Ever since two coaches told me I was a dramatic mezzo (my teacher is still on the fence about that - he says I can sing dramatic rep because I have a dramatic temperament but not in a big house over an orchestra), and ever since I turned 60, I've had my eye on Azucena.
If you're an old lady, and there's a great role for an old lady, it's like, hey, you should go for it.
Now that, thanks to the new exercises I've been doing, I really can pluck a B flat out of the air (although to date only if I put a "V" in front of it), I can get through the famous "Condotta ellera in ceppi".
I am now doubly motivated because one of the "real" singers I met at my Tuesday night group coachings said she sometimes needs people to sing through whole operas with her at her private coachings, when she's preparing a role for performance. And right now she's working on Trovatore.
So I borrowed the score from my teacher, blithely thinking the highest note I'd have to sing is a B flat, which I really do have, now.
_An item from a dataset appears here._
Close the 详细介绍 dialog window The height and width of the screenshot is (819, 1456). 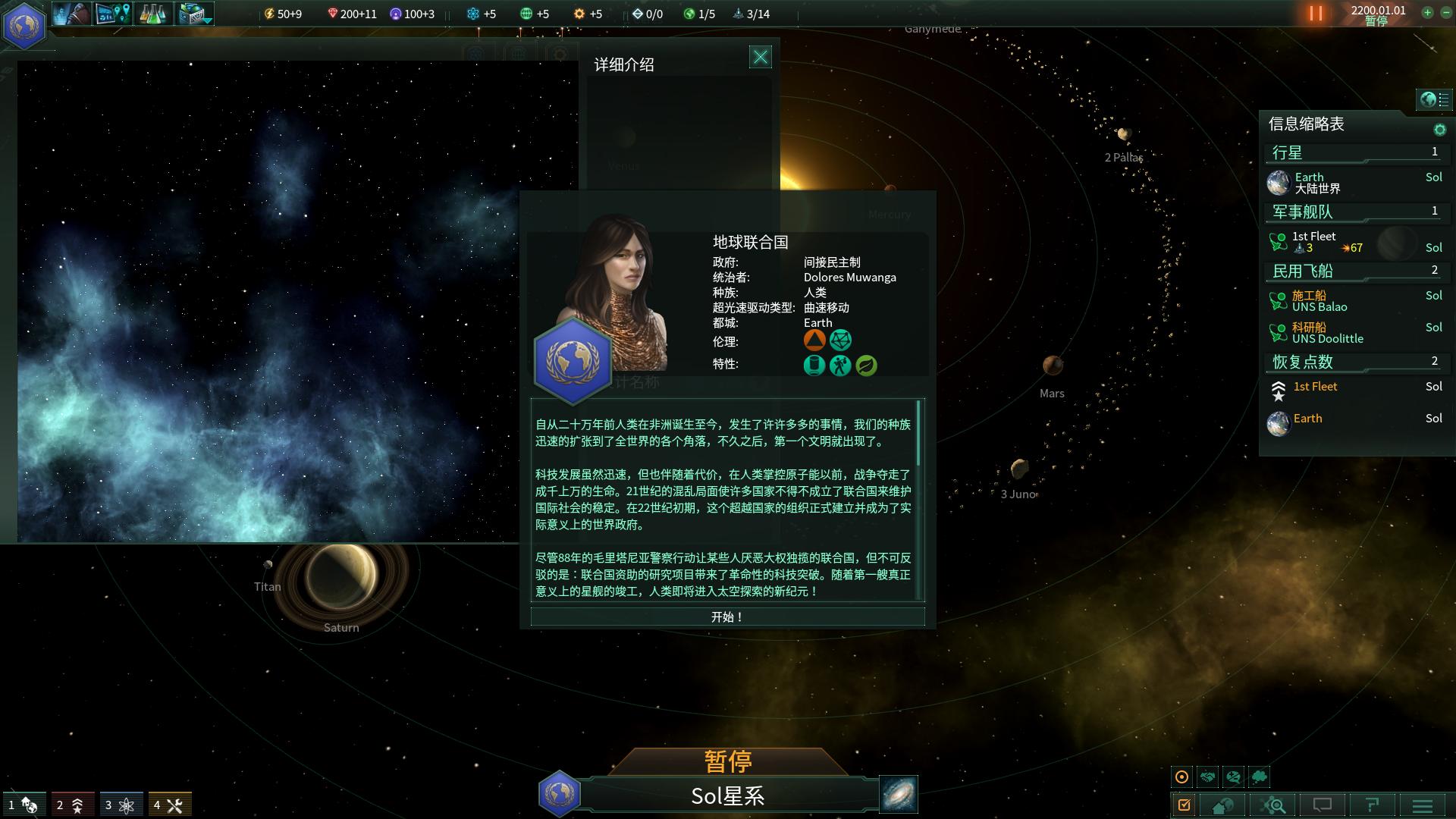[x=759, y=56]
And then OMGOMG, I got to p. 84 of the Schirmer score and found a run, not optional, but actually written in the bloody score, on the word "spremi" that goes up to a High A, down to a "middle" D and then up to a High C and down again. Twenty-one notes and the bloody C is the seventh!! And the interval is a seventh, as well, not easy to hear or to sing under the best of circumstances, let alone trying to reach the highest note I'd ever been able to phonate anything on since I was 14, before my occasional furtive cigarette had become a two pack a day habit (for the record, I haven't smoked a cigarette since 1982).
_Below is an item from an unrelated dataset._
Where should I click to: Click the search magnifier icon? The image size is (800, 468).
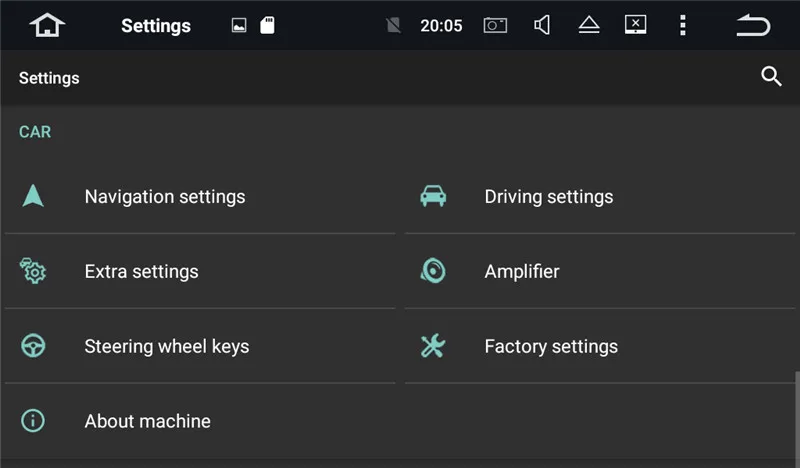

So does this mean the old gypsy is out of reach, along with Eboli (who has to sing an exposed C flat) and most of the Donizetti ladies? (I feel comfortable telling people I sing Amneris because I can sing everything except the bloody triumphal scene as written, which my teacher assures me it's acceptable to "cheat" in and sing a lot of it an octave lower because who will hear it?)
Not so fast. First I'm going to get a recording and listen to it. I'll look for one with a mezzo with a lowish voice and see if she sings that ornament. And I'll ask my teacher what he thinks. I actually did sing a High C in public in 2005 when The Mentor Who Shall Not Be Discussed bullied me into singing a duet from La Sonnambula of all things with him. It's not even a real mezzo role although he had told me Bartoli had sung that duet. But that C was part of a roulade, and didn't need to be reached from a note much lower.
It's just so depressing. Why I can't get a handle on those last few notes.
I keep thinking I can be happy as a Bach "alto/sop 2", never having to sing above an F and impressing people with my breath control, vocal agility, and style, but I keep wanting more.
Well, at least I can put "Condotta" in my concert rep. Just for now, it will sound like I'm telling Manrico to leave (LOL!).